Collected data
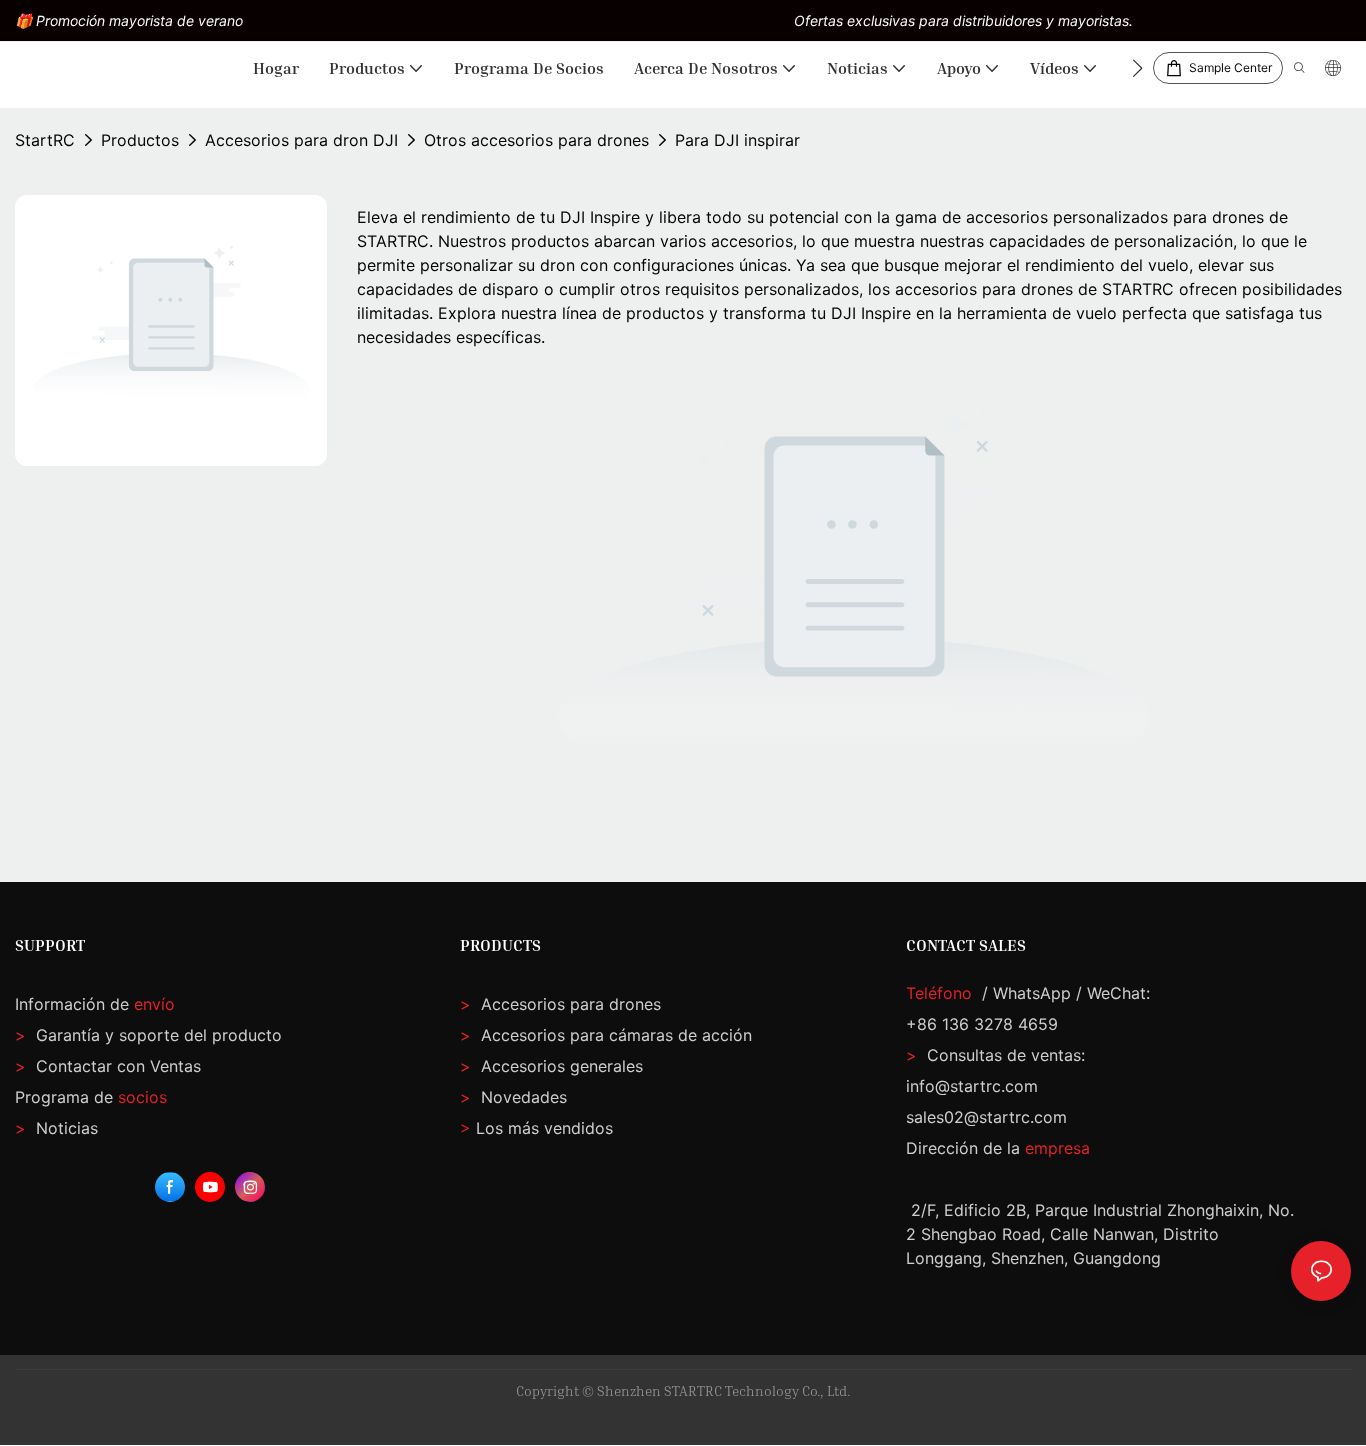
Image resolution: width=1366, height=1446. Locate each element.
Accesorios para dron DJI (301, 140)
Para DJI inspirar (737, 140)
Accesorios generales (559, 1066)
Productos (140, 140)
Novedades (521, 1097)
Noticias (56, 1128)
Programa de (91, 1097)
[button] (1137, 68)
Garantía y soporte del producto (156, 1035)
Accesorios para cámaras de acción (614, 1035)
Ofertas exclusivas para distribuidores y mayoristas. (963, 20)
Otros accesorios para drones (536, 140)
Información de (95, 1004)
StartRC (45, 140)
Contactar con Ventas (108, 1066)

Work item = Set down the data above word for word, leaving every picture out.

Written answer =
Image resolution: width=1366, height=1446. Locate each element.
Accesorios para dron DJI (301, 140)
Para DJI inspirar (737, 140)
Accesorios generales (559, 1066)
Productos (140, 140)
Novedades (521, 1097)
Noticias (56, 1128)
Programa de (91, 1097)
[button] (1137, 68)
Garantía y soporte del producto (156, 1035)
Accesorios para cámaras de acción (614, 1035)
Ofertas exclusivas para distribuidores y mayoristas. (963, 20)
Otros accesorios para drones (536, 140)
Información de (95, 1004)
StartRC (45, 140)
Contactar con Ventas (108, 1066)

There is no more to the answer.